:: DATASET EXCERPTS ::
____

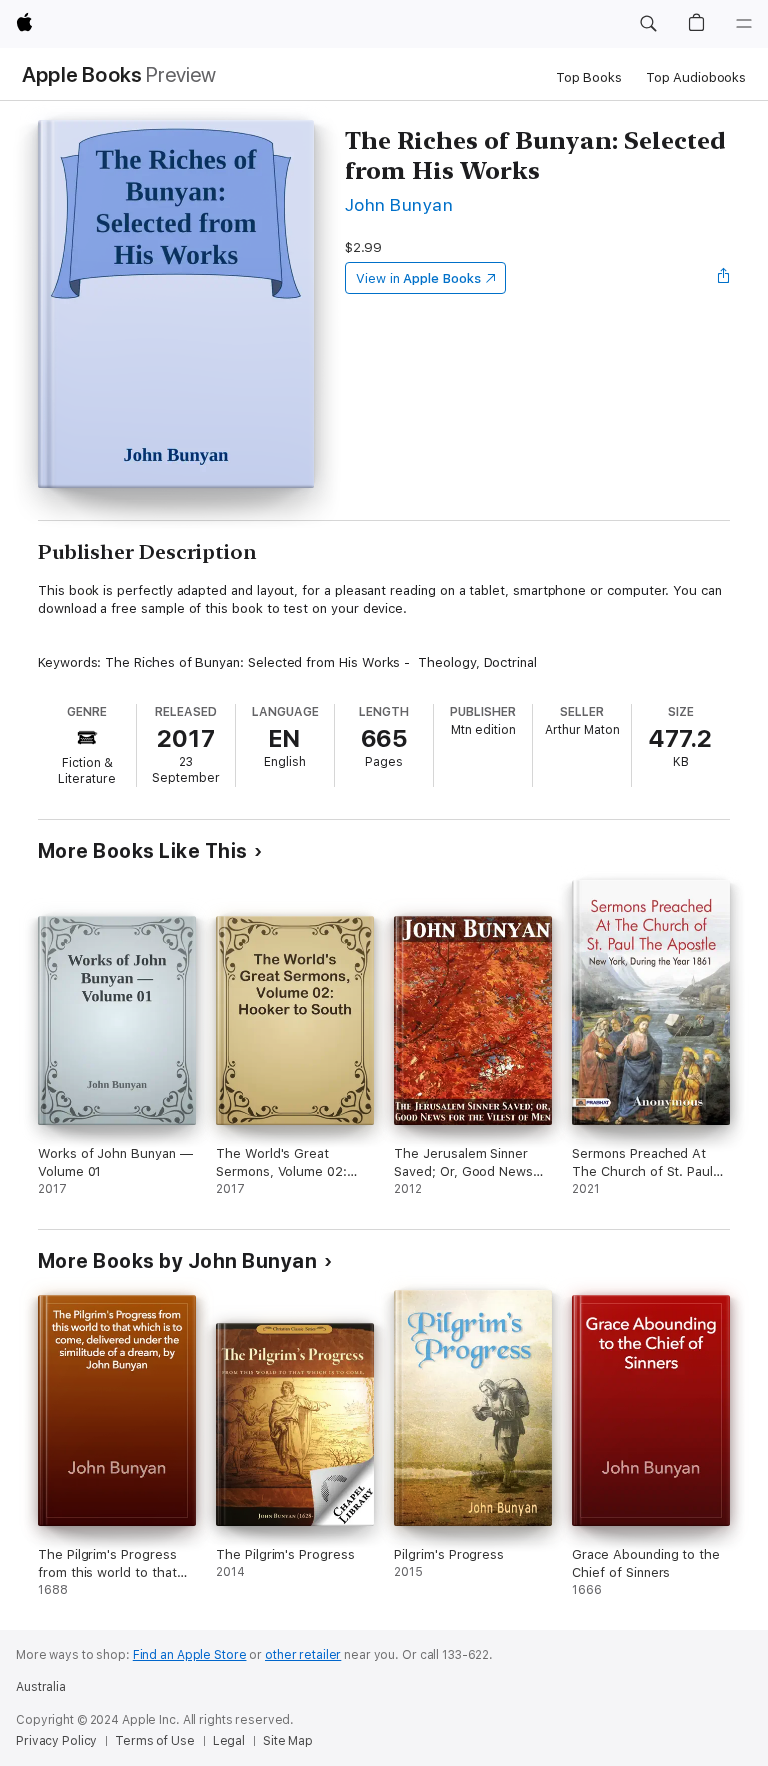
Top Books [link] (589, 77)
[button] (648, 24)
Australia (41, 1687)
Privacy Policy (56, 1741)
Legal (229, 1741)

____

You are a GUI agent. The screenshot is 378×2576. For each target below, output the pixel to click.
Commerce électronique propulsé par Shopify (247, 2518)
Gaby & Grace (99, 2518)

____

:: WHAT YOU SHOULD DO ::
The reply should hold only the lines of the listing above starting at the line containing "Commerce électronique propulsé" and ending at the line containing "Gaby & Grace (99, 2518)", exactly as written.

:: EXERCISE OUTPUT ::
Commerce électronique propulsé par Shopify (247, 2518)
Gaby & Grace (99, 2518)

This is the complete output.